Revisiting the Appalachian Basin for CO2 Storage Resources Using the SRMS Classification Framework
9 Pages Posted: 16 Apr 2019 Last revised: 27 Oct 2020
Date Written: October 23, 2018
Abstract
One major challenge for the CCS is to understand if CO2 geological storage could be implemented at the scale of the climate change issue.
In 2017, the Storage Resource Management System (SRMS) was developed by the Society of Petroleum Engineers (SPE) with the support of the Oil and Gas Climate Initiative (OGCI) CO2 storage workgroup. SRMS is based on the concepts of the Petroleum Resource Management System (PRMS), also developed by the SPE, which provides a classification framework for oil & gas resources and reserves. The SRMS provides guidelines on how to classify CO2 storage resources within various storage categories. It is done based on the assessment level of confidence and maturity of the assessment. It also provides guidelines on how assess mature storage resources capacity, increasing its chance of commerciality and ultimately allow for operational deployment of CO2 geological storage.
The Appalachian Basin is a mature basin that contains oil, gas and coal resources and extends over an area of 50,000 km2. Despite it is well known for the reserves, it has been studied as a potential CO2 storage system. It is identified as one of the larges storage systems in North America. The basin was extensively exploited causing a large number of wells especially on Marcellus asset. For the volumetric estimation of CO2 sequestration, several formations were studied, especially Oriskany sandstone and Medina and Tuscarora Sandstone. Some of the analyses are probabilistic using stochastic variables in a Montecarlo method to determine the uncertainty in the storage volume.
The result of the review is that the Appalachian basin storage resources remain prospective resources, in the Play subcategory. An important point to be considered is to evaluate and quantify the storage capacity of the shales of this basin. Indeed, it is known that organic rich shales desorb methane while adsorbing CO2. Experiments performed in Marcellus shale show that those shales can adsorb 4 times more CO2 than Methane. Consequently, if all of the methane absorbed for the shale could be displaced by CO2 the additional capacity of the shale could be of approximately 50 Gt. Engineering studies need to be performed in order to verify this numbers.
Two issues that can affect the storage capacity are: CO2 migration through connexion of shallow formation and the number of wells performed in the basin that can condition the injection strategy or the seal between formations.
The complexity of the basin is important with a fractured system.

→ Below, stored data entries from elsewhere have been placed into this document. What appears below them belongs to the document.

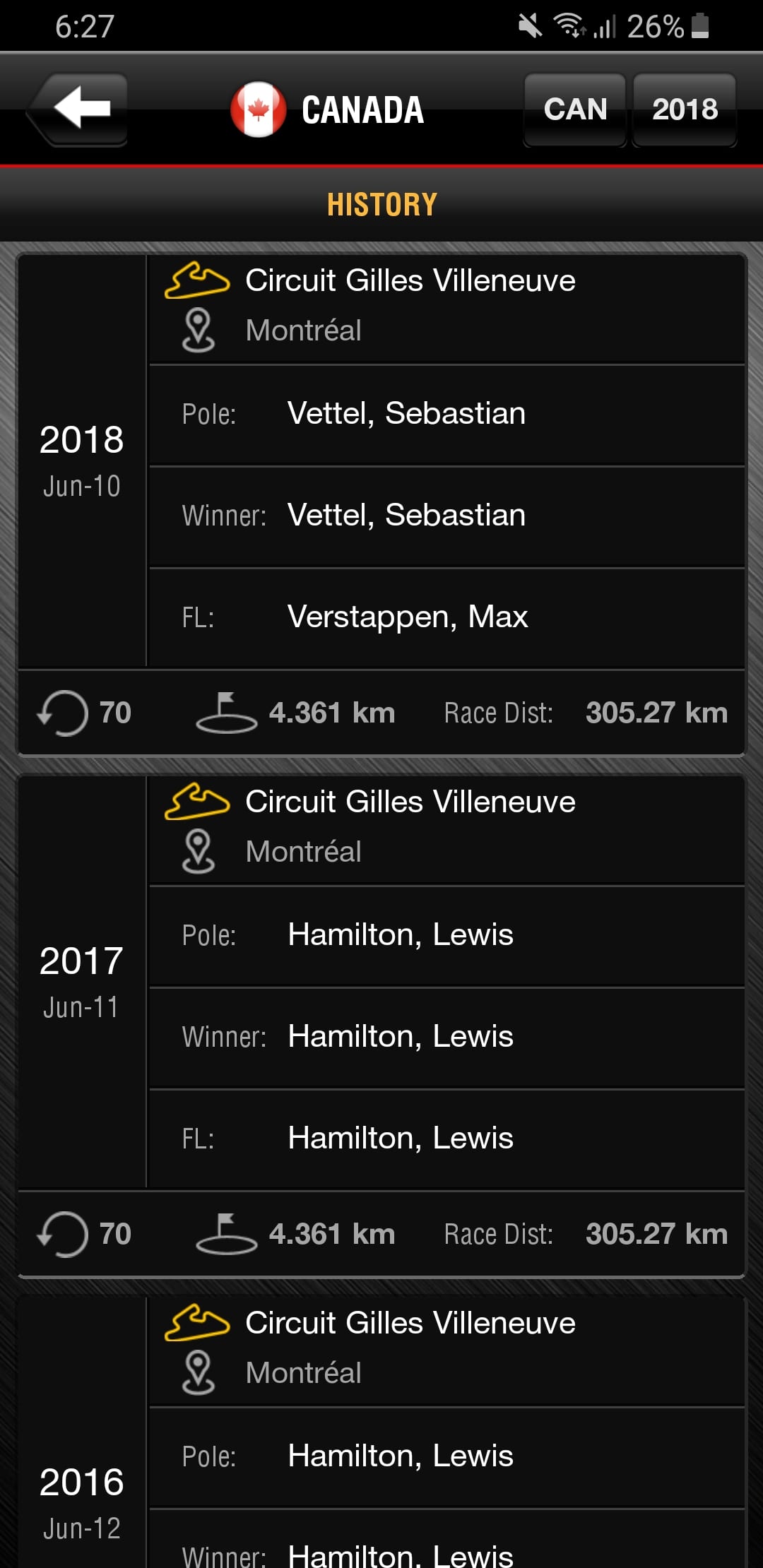Tap the 2018 circuit length flag icon
The image size is (763, 1568).
point(226,713)
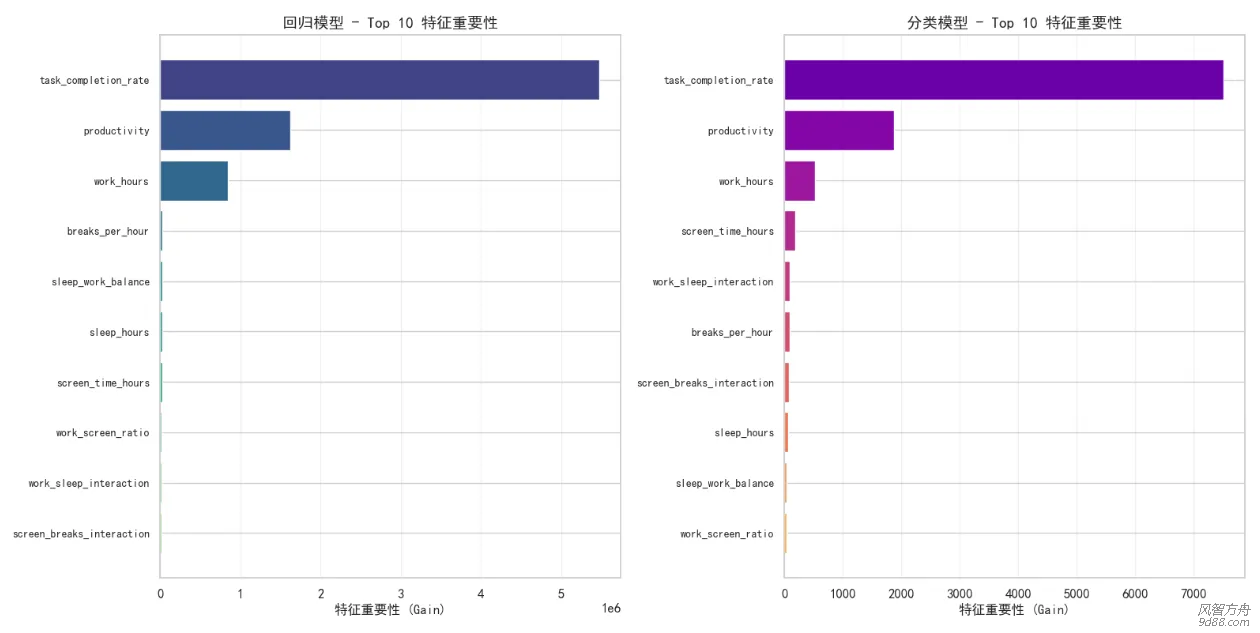Click the productivity bar in regression chart
Image resolution: width=1260 pixels, height=633 pixels.
coord(225,130)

Several studies affirm that there are evidences of migrations from Marcellus formation to shallow aquifers. These evidences are recorded in the NE of Pennsylvania and the mechanics of migration are inferred faults. Gravity data suggest that some of these structures can possibly extended to the basement.
Some shale like Marcellus was used as a cap-rock and these well that are crossing the cap-rock can be potential conduits for the CO2 injected. Also they will determine the placement of the injection well for CO2.
Recommendations are finally provided in order to ensure compatibility with SRMS.